Taming the tobacco monster

Yesterday, the global community marked this year’s World No-Tobacco Day. It is a day set aside not only to highlight the health risks associated with tobacco use and advocate effective policies to reduce tobacco consumption but also to rescue smokers from the deadly habit which mankind has cultivated from primordial times.

The Day was first commemorated on April 7, 1988 to mark the 40th anniversary of its initiator, the World Health Organisation (WHO), as World Tobacco Day but was later changed to World No Tobacco Day. The theme for this year’s celebration is “Tobacco: Threat to Our Planet”. It is intended to focus on the impact of tobacco on our environment from cultivation, production, distribution and waste after its consumption.

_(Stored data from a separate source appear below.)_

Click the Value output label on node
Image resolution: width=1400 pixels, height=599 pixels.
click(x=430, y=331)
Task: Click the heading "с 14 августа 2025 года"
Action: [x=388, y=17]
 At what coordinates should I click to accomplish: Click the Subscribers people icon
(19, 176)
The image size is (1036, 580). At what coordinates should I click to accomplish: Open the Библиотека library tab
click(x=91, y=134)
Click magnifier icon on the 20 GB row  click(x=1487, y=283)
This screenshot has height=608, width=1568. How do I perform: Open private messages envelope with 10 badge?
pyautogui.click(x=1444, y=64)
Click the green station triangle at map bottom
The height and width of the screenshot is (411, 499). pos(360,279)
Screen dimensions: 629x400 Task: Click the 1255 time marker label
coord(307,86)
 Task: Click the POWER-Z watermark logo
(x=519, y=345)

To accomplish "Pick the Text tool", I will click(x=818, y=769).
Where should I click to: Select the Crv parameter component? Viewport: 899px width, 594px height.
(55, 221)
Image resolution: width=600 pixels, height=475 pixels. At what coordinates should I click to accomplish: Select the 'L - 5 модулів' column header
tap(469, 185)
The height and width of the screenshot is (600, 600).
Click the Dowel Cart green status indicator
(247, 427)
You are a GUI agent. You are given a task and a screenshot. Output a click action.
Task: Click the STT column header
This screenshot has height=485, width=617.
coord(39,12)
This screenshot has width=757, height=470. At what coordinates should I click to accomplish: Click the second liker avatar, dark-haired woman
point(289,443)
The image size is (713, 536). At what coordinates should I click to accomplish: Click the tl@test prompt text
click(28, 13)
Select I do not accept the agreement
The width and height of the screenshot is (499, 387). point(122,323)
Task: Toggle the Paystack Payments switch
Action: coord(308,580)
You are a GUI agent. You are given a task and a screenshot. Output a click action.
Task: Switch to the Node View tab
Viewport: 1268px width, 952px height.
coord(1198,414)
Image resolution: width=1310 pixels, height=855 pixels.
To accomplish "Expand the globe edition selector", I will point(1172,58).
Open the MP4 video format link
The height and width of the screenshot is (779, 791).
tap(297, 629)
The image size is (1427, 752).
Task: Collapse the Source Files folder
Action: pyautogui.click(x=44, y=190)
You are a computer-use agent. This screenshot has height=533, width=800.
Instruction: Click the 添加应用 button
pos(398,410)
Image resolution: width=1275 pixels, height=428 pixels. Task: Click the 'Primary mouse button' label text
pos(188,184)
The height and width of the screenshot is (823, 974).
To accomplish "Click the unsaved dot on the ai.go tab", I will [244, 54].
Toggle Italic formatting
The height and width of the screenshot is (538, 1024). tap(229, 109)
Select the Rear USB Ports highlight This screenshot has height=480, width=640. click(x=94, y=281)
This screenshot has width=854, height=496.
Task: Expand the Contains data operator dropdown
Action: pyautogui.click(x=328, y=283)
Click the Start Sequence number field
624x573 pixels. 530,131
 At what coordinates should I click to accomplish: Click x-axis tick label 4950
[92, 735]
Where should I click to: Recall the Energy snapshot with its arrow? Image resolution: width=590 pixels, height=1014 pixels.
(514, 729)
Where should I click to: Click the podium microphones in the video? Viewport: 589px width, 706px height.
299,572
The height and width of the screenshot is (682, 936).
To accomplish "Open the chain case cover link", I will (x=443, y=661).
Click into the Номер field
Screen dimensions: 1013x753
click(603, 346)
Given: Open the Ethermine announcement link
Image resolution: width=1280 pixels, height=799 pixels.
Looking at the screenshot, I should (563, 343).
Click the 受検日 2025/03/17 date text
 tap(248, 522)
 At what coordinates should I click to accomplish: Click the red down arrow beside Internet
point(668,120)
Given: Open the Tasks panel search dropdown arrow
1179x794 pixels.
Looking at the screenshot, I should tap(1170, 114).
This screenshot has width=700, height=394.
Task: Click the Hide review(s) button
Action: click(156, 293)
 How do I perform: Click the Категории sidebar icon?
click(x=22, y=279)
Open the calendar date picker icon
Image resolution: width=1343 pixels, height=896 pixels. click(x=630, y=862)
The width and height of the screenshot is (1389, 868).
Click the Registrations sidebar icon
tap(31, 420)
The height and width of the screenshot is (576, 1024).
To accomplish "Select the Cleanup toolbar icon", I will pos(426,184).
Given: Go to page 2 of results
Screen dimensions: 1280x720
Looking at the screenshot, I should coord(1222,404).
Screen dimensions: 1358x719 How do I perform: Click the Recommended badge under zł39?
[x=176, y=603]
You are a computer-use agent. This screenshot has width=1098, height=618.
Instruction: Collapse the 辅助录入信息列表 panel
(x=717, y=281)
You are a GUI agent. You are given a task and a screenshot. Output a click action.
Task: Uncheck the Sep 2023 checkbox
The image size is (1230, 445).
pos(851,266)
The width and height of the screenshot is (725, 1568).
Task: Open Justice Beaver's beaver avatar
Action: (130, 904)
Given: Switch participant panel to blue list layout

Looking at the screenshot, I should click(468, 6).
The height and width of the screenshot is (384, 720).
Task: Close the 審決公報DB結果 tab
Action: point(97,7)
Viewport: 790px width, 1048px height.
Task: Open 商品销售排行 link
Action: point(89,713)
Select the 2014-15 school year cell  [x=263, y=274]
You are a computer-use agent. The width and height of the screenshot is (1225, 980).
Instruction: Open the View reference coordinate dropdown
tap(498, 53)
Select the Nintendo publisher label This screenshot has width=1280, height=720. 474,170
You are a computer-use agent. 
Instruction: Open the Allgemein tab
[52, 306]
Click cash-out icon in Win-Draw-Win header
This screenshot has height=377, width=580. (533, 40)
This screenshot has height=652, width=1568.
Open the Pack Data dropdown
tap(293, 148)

 According to the statistics released by WHO to mark this year’s commemoration, no fewer than 146,000 adults aged 30 years and above die yearly from tobacco-related ailments in Africa… their active and productive years.

However, in spite of the deliberate efforts by the WHO to save smokers from themselves, little success has been recorded globally. The war between manufacturers of tobacco products and various governments has persisted for decades. This is largely due to the manipulative tactics tobacco companies use to ‘seduce’ people into smoking their products which are highly engineered to fuel addiction. They also sink billions of dollars each year into mega advertisements, portraying people smoking as being cool, glamorous and macho.

Global statistics of smokers reveal that over one billion people are hooked to the killer habit, with women accounting for a quarter of the number, smoking over 600bn cigarette sticks annually. Between 80,000 and 100,000 people are sucked into the dangerous practice every year. Researchers are of the belief that if the current trend continues, over 250m lives will be lost to tobacco-related diseases over time. Second-hand smoking also accounts for about 600,000 global deaths annually, including 165,000 kids. It is on record that over 100m people died of tobacco-related diseases in the 20th Century. There is also a possibility of about one billion people dying of tobacco-related ailments in the 21st Century.

Expectedly, Nigeria joined the global community in observing the annual ritual. In recent years, some efforts were made to tame the tobacco monster. In 2007, the federal government attempted to get the courts to show these merchants of death the way out of the country. It demanded that the manufacturers should pay about N5trn in damages for the health risks their products posed. We also recall that in 1990, the regime of Gen. Ibrahim Babangida promulgated an act banning cigarette smoking in public nationwide in order to protect non-smokers from the hazard associated with tobacco smoking. All these efforts went up in smoke.

No doubt, tobacco smoking has been a worldwide menace. The rich and powerful tobacco firms have continued to deploy huge resources to counter governments’ strategies to save their citizens. It is strange that millions of customers have kept faith with the risky habit even as regulators in almost all countries have compelled cigarette manufacturers to attach warning labels when advertising their products.

Cigarette smoking constitutes a serious danger to human health. It is the forerunner of lung disease (the focus of this year’s commemoration), renal problems, stroke, complications in pregnancy, among other killers. It is also responsible for infertility in men and women. The carbon monoxide from smoking also robs the muscles, the brains and body tissues of oxygen, thus weakening the entire human system. The youth, the strength of any nation, are most vulnerable.

Beyond the annual ritual of the World No-Tobacco Day, we urge governments at all levels to make the campaign against the risky habit a daily affair. The various ministries of health across the country and relevant Non-Governmental Organisations (NGOs) should work in tandem with the National Orientation Agency (NOA) to put in place a public enlightenment mechanism to sensitise the people on the hazards associated with cigarette smoking. The government has a responsibility to wean and/or save its citizens from this deadly addiction.